Behind the scenes, Rockpool is using JAX [6] to simulate the neuron dynamics and compute a loss (i.e. a measure of the error) between the current output and the target signal. By default, Rockpool gives us a regularised mean-squared-error loss, and uses the ADAM stochastic gradient descent optimizer [7]. These are both configurable; you can learn how in the Rockpool documentation!

Let’s see how our network performs now!

Output of the trained network (blue), and the target signal (orange).
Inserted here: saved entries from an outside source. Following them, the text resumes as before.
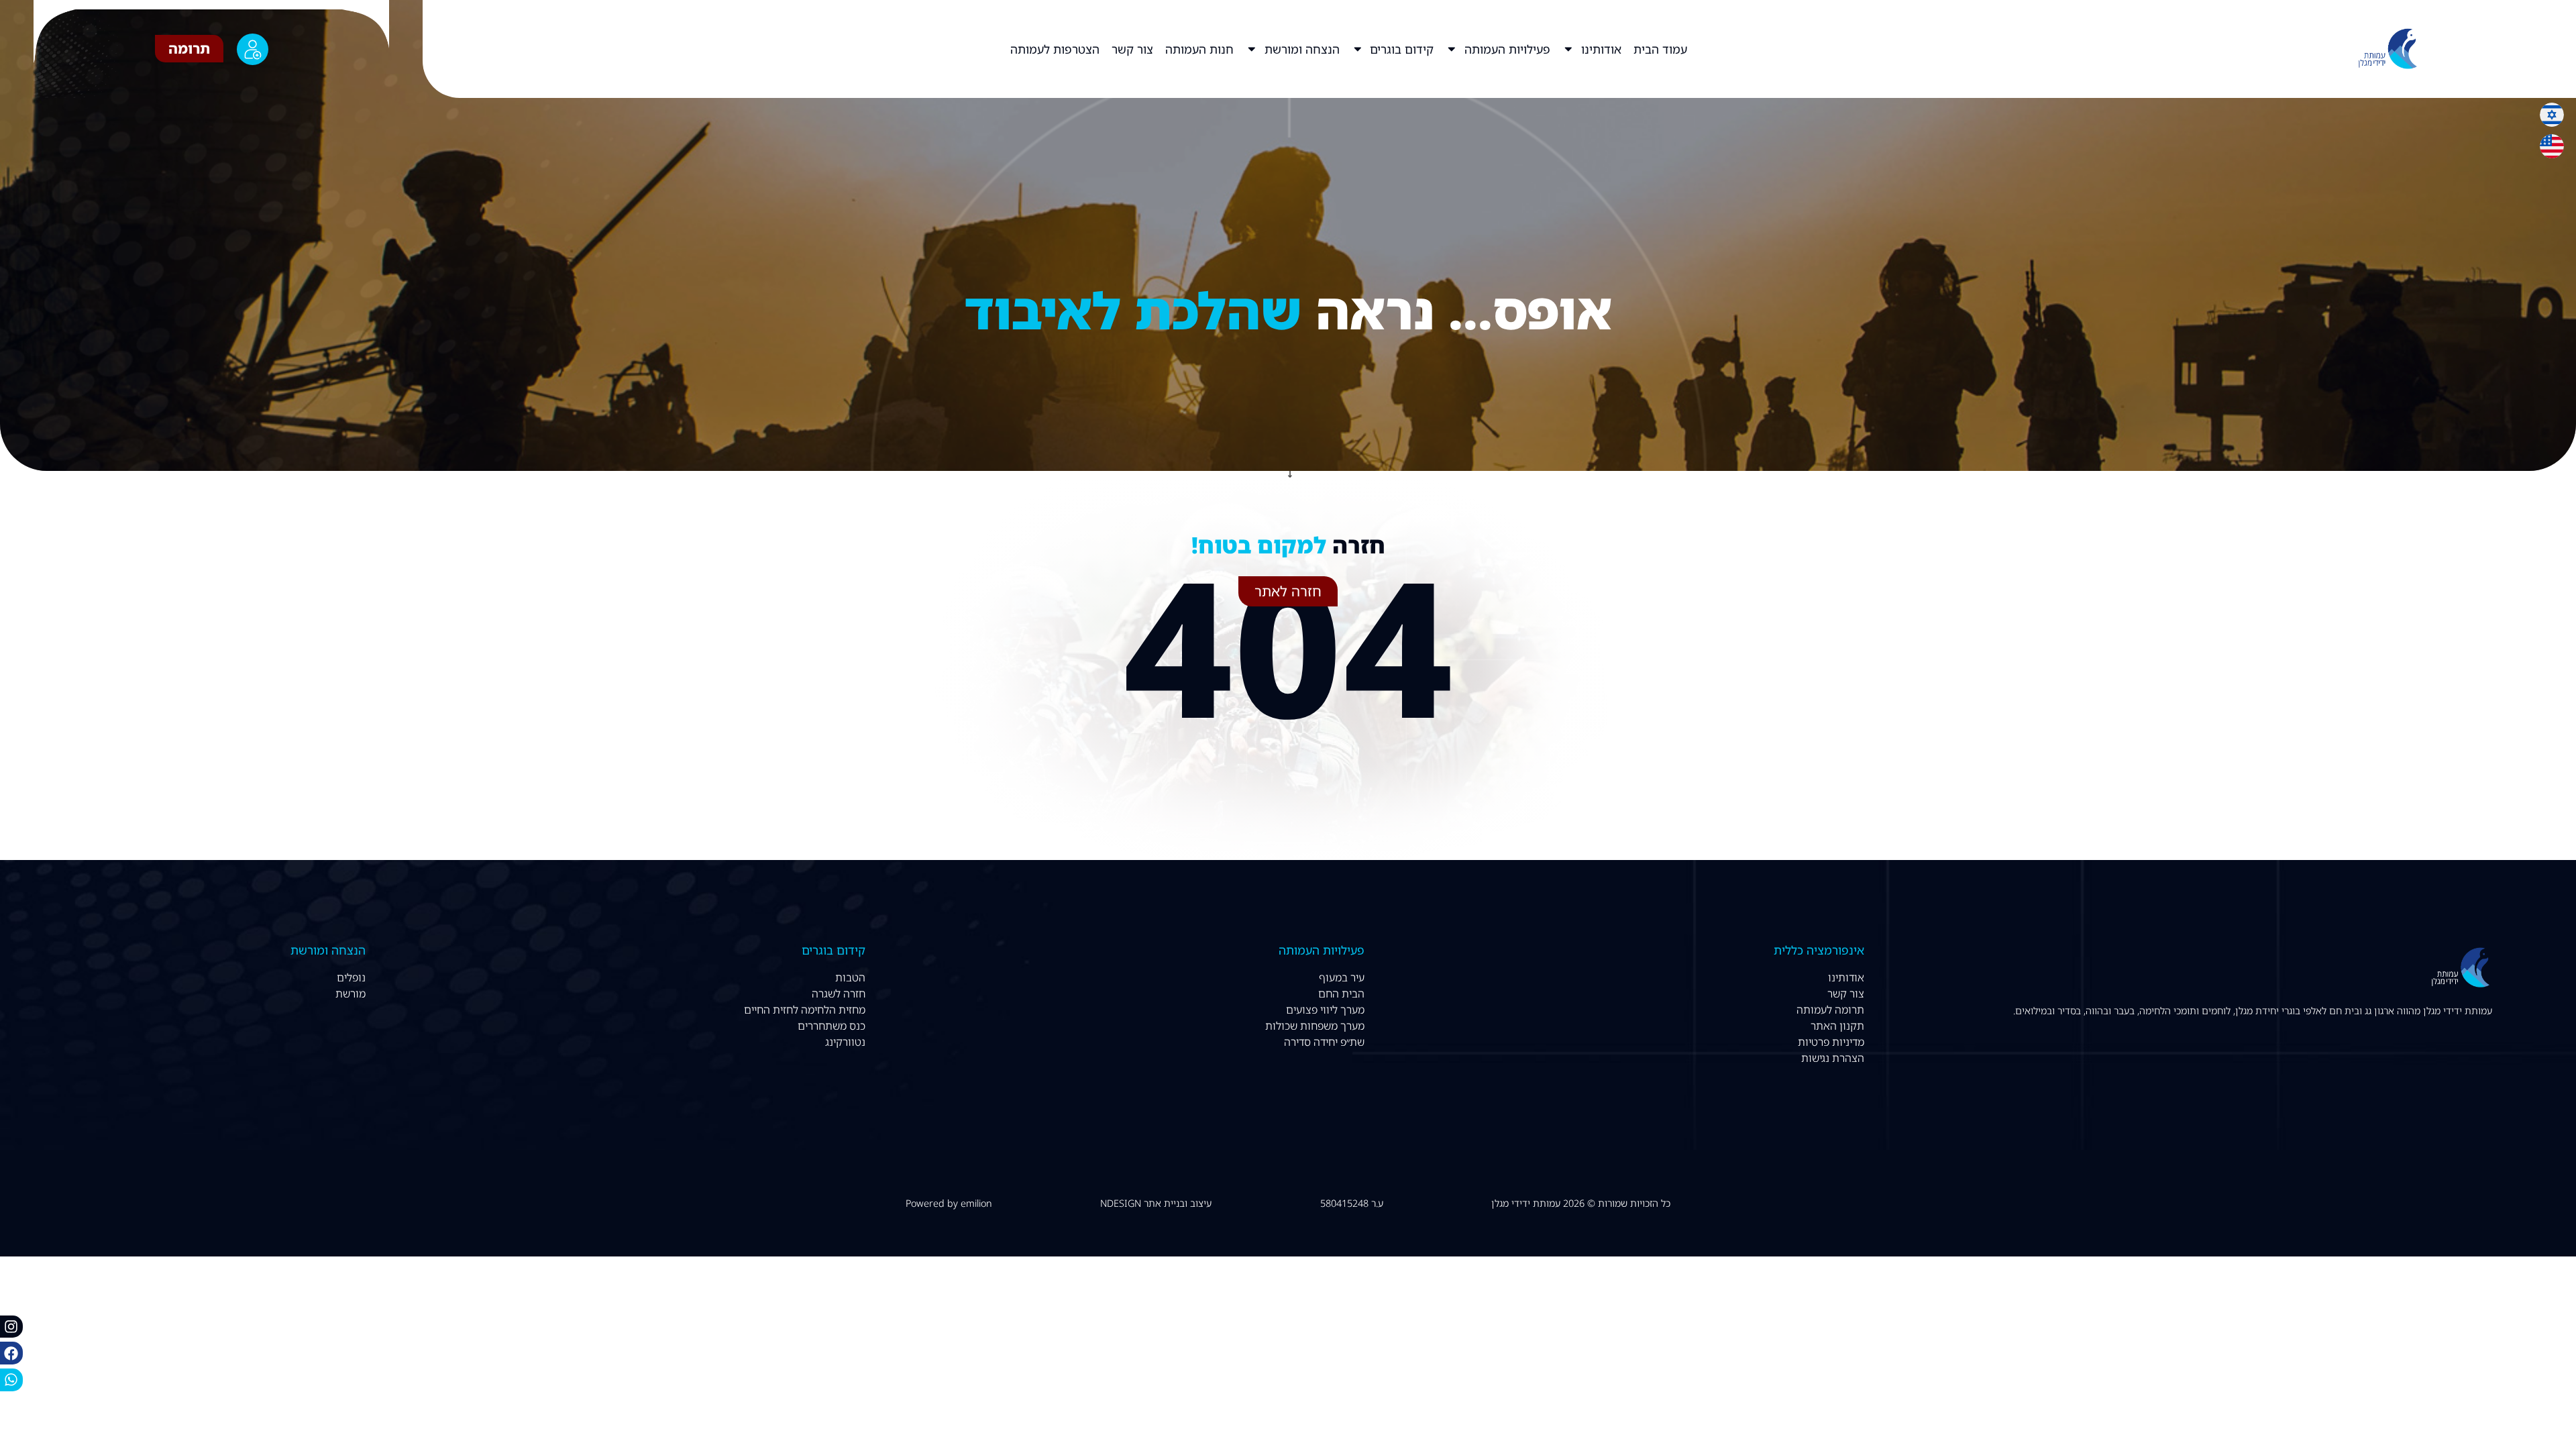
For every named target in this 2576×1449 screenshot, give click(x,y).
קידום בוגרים (1402, 49)
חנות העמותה (1199, 49)
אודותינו (1601, 49)
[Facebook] (11, 1353)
Selected neuron states \(V_{mem}\).

Selected neuron spiking activity.

Not too shabby! All this and more can be yours with Rockpool. 😉

Reconstructing a smooth function by summing deltas isn’t easy, but the gradient descent process has found a fairly good solution with only 50 spiking neurons. In fact this task is solvable down to only two neurons, with a reduction in solution quality of course.

Taking things further

In practice, there’s only so much you can do with a single feedforward layer. In DNN world, you build bigger networks by stacking layers on top of each other. That works with spiking neurons too, but you need to be very smart about propagating errors or setting output targets for each layer [1].
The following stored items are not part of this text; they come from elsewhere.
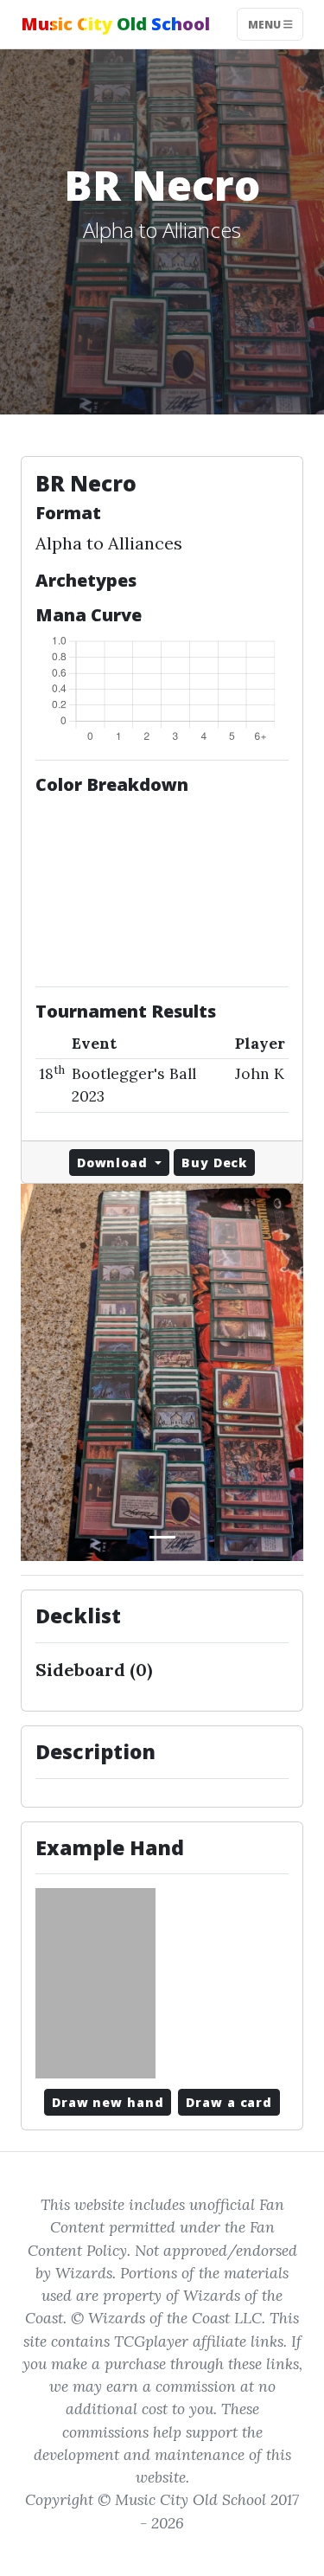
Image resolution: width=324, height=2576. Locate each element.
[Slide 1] (162, 1537)
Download (114, 1162)
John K (259, 1073)
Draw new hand (107, 2102)
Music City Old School (115, 23)
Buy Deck (214, 1162)
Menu (265, 23)
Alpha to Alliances (108, 543)
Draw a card (229, 2102)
One alternative is to use highly recurrent architectures, which are common in spiking networks [e.g. 2]. Recurrent spiking networks extend the temporal dynamics of the neurons and synapses by adding recurrent dynamics. Essentially a single recurrent layer of neurons acts as an infinite stack of feed-forward layers, but with fading memory as you propagate up the stack. If you configure the recurrent networks well, this approach lets you build systems which can analyse long stretches of time series data.

Rockpool is being actively developed — it’s what we use in-house at SynSense to build sub-mW signal processing applications. The library also provides direct interfaces to spike-based neuromorphic computation hardware from SynSense.

We've used Rockpool to build demos for low-power audio and bio-signal processing, using spiking recurrent NNs. These temporal tasks are a good fit for spiking NNs, since they can take advantage of the direct representation of time in SNNs. When coupled with low-power asynchronous neuromorphic inference hardware, using SNNs confers a huge advantage in energy efficiency over GPUs and CPUs.

References

[1]: Neftçi et al. 2019 Surrogate Gradient Learning in Spiking Neural Networks. arXiv 1901.09948.
[2]: Maass, Natschläger & Markram 2002 Real-time computing without stable states: a new framework for neural computation based on perturbations Neural Computation 14 (11): 2531–60. doi:10.1162/089976602760407955.